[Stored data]
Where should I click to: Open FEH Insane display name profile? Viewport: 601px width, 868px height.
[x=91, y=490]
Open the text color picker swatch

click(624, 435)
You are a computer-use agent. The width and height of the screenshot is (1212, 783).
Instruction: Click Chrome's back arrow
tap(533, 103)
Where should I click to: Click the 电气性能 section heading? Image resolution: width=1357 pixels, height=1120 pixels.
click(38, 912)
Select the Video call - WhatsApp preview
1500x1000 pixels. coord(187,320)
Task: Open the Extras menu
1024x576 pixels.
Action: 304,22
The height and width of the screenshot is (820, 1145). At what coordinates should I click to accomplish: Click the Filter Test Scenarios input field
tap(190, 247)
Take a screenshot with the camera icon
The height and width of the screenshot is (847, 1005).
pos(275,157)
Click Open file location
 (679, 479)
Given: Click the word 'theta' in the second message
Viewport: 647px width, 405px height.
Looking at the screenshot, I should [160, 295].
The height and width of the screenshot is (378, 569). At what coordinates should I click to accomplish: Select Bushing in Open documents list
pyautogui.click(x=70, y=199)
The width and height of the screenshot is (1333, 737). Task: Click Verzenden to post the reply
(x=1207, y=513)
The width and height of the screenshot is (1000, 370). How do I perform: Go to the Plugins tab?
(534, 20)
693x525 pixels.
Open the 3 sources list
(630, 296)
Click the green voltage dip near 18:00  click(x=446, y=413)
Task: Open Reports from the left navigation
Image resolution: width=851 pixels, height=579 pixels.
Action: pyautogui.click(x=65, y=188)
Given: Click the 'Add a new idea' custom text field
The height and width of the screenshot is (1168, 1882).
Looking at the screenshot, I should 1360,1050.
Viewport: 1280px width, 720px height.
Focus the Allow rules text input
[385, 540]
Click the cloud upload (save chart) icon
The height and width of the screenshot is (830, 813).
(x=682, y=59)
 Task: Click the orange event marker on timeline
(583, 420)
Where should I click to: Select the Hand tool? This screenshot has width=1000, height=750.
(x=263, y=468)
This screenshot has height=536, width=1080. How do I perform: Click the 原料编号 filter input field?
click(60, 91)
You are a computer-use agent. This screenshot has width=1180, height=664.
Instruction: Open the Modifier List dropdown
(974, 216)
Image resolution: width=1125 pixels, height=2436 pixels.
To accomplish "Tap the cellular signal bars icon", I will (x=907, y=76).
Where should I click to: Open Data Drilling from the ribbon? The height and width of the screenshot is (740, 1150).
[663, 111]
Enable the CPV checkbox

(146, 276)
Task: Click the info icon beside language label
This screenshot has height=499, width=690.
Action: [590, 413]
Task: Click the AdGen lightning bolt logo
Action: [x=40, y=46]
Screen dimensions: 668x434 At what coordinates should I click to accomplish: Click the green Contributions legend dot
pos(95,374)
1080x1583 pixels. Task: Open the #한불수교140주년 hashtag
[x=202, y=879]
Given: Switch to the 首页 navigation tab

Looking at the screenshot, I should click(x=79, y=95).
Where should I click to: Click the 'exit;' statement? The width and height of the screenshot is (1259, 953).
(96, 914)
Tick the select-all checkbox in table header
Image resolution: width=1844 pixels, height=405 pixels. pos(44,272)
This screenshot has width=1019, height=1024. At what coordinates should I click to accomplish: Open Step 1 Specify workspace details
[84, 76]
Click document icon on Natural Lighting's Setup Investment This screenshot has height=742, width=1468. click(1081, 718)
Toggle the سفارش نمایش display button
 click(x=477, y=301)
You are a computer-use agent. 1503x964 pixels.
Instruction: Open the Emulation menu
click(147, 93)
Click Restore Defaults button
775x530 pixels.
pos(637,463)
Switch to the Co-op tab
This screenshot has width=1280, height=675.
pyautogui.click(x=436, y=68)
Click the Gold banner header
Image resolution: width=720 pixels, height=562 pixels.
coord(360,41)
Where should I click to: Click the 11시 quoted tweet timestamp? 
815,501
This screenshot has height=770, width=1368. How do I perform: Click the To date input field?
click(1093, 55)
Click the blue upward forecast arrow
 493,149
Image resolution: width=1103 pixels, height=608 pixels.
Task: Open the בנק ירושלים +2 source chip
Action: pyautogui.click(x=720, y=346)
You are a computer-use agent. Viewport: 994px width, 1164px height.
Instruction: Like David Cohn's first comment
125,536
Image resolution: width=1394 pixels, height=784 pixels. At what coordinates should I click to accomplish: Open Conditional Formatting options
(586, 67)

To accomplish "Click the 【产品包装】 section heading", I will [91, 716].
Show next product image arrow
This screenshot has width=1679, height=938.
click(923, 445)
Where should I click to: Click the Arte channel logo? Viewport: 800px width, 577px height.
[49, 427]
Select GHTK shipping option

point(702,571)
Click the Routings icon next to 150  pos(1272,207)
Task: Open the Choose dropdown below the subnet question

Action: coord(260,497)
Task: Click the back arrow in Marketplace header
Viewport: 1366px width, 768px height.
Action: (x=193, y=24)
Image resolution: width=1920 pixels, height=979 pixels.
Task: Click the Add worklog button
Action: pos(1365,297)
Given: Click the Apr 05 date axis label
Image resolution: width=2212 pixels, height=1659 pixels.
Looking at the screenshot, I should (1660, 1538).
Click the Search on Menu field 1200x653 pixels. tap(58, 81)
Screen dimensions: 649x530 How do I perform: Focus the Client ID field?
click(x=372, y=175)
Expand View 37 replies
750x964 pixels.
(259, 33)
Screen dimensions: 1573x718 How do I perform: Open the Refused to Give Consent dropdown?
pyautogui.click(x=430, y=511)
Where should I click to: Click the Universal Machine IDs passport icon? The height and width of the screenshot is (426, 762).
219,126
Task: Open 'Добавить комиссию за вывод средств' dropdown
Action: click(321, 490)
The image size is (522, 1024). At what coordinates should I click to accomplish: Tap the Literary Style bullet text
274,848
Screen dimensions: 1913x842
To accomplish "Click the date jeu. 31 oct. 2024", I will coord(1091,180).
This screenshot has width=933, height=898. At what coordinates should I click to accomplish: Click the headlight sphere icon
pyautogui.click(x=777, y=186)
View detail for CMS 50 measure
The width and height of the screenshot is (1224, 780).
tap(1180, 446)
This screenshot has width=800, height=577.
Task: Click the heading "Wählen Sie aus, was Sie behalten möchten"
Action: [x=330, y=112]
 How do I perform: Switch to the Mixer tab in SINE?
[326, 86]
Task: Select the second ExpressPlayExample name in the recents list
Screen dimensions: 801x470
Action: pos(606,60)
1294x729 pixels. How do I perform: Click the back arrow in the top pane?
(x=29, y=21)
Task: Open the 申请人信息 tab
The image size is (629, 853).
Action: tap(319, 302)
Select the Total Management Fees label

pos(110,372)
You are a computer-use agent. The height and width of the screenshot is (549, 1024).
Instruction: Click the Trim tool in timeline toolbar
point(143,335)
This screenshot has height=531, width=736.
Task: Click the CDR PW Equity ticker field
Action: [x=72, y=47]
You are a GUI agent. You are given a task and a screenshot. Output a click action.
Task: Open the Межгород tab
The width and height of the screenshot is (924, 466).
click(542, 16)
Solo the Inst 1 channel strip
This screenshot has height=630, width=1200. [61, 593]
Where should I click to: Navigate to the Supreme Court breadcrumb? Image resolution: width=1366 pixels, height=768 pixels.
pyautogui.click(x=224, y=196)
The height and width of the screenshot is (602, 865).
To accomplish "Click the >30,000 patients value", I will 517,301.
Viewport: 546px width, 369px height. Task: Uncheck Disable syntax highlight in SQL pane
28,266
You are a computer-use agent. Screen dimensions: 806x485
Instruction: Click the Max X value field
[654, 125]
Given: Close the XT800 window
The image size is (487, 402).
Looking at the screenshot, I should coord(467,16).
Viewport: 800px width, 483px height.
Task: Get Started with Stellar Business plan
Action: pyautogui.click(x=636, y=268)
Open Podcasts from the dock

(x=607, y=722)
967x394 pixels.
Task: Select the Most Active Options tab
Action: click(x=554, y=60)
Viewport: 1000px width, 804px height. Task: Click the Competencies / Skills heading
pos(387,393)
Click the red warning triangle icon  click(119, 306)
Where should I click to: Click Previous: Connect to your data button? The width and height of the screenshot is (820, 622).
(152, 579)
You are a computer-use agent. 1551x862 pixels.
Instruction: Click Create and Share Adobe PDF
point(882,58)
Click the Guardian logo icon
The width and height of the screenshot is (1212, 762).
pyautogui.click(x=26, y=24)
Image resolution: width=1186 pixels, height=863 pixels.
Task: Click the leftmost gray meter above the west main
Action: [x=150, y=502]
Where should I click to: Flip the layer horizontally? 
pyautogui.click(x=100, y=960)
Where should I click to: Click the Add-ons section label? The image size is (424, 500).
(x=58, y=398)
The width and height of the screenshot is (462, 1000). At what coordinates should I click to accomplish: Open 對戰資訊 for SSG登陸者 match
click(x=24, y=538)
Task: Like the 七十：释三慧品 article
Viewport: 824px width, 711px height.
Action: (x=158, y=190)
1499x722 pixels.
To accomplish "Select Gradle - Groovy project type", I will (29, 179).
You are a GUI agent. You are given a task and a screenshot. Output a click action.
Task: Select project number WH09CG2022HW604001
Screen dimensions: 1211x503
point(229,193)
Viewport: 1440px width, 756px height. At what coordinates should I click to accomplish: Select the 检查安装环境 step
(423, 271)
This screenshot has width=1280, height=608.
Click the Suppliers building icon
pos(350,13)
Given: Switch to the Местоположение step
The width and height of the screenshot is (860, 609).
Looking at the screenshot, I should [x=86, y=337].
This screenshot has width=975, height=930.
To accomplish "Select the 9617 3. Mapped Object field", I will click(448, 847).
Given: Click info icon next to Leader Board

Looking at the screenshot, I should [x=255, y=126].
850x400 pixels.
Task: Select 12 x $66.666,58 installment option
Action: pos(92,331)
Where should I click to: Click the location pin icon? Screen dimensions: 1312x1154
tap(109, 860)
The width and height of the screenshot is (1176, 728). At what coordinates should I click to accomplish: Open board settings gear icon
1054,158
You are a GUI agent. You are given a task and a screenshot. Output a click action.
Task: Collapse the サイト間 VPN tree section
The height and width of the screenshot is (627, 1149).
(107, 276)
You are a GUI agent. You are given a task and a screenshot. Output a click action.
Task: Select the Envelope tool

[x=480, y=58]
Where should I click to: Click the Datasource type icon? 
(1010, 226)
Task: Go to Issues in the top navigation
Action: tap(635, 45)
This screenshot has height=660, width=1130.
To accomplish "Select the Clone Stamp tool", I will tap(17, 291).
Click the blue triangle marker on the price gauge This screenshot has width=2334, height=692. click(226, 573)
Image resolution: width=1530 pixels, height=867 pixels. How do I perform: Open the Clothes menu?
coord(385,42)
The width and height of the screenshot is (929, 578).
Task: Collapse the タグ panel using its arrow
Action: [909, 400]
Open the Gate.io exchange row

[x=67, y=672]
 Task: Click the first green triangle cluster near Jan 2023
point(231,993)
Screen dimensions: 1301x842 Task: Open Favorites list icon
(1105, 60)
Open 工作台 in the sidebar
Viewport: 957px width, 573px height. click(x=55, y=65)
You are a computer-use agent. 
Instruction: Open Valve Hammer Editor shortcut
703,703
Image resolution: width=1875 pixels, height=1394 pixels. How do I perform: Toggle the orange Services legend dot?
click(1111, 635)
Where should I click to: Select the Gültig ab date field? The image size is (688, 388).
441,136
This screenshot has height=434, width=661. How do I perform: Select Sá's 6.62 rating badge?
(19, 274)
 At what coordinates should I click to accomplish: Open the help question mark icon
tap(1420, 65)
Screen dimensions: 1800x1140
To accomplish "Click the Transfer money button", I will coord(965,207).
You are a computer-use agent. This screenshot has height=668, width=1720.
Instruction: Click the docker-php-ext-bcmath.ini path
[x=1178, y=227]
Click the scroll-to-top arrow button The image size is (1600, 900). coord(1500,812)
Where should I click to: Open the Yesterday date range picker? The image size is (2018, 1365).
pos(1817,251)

Action item →
Above are the records; from them, give again exactly the lines from the one containing "Instruction: Open Valve" to the one containing "has height=668, width=1720.", both lines included, and nothing more.

Written solution →
Instruction: Open Valve Hammer Editor shortcut
703,703
Image resolution: width=1875 pixels, height=1394 pixels. How do I perform: Toggle the orange Services legend dot?
click(1111, 635)
Where should I click to: Select the Gültig ab date field? The image size is (688, 388).
441,136
This screenshot has height=434, width=661. How do I perform: Select Sá's 6.62 rating badge?
(19, 274)
 At what coordinates should I click to accomplish: Open the help question mark icon
tap(1420, 65)
Screen dimensions: 1800x1140
To accomplish "Click the Transfer money button", I will coord(965,207).
You are a computer-use agent. This screenshot has height=668, width=1720.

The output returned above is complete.